Excerpts from a dataset
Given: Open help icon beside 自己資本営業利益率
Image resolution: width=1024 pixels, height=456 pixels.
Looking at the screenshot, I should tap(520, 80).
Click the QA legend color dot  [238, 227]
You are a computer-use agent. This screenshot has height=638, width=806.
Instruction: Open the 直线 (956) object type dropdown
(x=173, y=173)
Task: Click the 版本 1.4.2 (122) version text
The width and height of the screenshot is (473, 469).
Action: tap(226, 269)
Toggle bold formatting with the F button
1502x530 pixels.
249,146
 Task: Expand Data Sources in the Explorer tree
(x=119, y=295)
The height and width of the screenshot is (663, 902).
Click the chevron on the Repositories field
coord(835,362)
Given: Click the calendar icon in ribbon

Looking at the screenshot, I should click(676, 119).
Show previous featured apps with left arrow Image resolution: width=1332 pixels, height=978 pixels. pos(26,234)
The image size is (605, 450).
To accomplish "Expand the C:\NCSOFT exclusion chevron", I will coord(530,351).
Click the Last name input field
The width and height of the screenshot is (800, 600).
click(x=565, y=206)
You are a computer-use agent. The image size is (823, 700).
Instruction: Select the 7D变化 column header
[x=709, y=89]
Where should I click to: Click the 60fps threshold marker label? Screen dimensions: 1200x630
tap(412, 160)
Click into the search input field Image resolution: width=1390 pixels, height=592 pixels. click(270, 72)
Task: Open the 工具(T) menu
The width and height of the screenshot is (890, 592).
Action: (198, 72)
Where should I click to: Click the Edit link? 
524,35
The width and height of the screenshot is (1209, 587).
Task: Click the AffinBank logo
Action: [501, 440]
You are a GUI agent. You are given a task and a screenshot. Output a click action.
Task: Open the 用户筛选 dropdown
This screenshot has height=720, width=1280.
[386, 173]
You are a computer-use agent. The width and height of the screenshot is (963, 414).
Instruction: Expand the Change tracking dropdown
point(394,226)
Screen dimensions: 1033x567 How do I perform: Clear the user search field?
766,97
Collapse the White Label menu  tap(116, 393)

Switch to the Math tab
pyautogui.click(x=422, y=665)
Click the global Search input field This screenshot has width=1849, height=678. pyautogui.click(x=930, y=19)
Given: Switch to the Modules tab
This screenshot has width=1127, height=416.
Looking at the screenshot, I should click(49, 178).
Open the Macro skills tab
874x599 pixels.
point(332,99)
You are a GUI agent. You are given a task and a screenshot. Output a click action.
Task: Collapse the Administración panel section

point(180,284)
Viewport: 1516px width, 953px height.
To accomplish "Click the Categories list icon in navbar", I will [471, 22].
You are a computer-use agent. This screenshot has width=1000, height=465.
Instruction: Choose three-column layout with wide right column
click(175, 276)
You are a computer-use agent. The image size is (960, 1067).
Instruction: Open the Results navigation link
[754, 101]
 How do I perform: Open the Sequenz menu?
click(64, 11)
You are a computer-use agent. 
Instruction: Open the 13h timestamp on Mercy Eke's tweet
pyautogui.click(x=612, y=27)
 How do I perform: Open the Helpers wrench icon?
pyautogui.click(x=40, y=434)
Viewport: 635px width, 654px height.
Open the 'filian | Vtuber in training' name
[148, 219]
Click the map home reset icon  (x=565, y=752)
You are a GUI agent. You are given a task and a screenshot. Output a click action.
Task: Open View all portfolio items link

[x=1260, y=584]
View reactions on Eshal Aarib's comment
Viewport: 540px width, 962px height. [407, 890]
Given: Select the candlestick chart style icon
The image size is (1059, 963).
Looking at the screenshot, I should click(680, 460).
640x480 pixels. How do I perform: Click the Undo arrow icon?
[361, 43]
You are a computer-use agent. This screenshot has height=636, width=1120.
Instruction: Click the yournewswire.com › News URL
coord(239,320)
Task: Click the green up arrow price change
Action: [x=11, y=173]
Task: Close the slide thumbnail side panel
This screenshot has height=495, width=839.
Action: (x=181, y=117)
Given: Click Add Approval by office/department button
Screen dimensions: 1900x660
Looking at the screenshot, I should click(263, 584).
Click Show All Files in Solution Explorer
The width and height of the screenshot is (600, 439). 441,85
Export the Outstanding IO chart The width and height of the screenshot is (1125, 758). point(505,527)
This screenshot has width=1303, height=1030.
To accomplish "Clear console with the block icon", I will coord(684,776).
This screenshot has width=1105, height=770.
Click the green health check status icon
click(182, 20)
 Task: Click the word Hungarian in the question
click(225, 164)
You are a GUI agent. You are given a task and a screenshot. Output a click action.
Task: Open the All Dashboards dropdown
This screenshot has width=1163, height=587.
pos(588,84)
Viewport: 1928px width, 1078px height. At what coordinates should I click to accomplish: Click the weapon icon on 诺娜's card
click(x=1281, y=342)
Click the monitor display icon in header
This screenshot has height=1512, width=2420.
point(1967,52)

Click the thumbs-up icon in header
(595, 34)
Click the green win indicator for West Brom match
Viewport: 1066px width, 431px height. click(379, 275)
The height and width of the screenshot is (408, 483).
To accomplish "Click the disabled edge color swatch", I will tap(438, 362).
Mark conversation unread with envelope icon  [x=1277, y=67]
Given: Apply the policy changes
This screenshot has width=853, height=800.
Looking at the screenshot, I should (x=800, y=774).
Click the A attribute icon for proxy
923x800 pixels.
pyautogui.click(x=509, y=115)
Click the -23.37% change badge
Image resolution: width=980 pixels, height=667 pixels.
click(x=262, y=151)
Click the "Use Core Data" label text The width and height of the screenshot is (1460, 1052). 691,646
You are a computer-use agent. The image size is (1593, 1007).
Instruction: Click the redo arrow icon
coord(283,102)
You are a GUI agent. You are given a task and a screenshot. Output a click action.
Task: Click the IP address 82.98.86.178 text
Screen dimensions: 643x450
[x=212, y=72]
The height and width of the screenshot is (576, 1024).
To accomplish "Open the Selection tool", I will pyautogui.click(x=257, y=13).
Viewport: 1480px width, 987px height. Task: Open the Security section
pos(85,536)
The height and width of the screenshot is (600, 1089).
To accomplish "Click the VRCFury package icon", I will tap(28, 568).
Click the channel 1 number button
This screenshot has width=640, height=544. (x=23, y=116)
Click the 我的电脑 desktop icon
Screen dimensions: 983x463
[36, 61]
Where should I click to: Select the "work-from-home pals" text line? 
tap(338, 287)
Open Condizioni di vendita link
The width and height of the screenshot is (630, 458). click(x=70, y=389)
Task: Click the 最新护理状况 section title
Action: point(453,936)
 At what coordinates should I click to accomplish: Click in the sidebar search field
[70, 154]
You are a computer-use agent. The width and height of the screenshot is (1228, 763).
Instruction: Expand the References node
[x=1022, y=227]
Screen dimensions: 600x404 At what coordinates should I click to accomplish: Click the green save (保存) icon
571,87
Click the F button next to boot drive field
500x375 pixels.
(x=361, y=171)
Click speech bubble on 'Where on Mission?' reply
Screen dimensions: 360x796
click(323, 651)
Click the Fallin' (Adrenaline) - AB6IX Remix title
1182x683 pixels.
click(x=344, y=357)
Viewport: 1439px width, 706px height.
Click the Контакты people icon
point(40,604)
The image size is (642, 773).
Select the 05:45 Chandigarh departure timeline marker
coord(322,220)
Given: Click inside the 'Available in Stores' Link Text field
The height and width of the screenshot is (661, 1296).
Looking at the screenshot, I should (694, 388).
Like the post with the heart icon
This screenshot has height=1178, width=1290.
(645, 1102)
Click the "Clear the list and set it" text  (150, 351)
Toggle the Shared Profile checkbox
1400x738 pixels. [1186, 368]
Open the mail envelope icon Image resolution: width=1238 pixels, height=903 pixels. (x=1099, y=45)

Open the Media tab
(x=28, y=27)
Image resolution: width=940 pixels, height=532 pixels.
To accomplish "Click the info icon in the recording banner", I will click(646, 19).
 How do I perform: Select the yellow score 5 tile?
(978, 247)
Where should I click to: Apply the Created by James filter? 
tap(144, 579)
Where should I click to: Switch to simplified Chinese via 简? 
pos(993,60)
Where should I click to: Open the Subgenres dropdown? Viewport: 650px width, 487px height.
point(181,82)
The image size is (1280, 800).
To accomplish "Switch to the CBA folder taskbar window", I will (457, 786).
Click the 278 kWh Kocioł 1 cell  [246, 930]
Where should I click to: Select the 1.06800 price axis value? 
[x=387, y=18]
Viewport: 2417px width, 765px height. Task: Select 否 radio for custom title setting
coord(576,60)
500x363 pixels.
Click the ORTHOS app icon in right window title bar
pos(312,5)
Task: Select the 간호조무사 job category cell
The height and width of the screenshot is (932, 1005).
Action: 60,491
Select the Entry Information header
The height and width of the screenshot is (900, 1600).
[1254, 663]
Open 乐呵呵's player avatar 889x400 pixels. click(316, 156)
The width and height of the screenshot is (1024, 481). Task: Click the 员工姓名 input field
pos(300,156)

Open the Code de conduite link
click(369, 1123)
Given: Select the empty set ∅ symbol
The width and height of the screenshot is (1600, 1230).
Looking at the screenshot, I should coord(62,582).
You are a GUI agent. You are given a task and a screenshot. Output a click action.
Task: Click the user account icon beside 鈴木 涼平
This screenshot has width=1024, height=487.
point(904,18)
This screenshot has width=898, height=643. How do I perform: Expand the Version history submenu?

Required action. Write the number of lines in the data above that contain the word "cell", and add nothing to it.

Output of the task. 2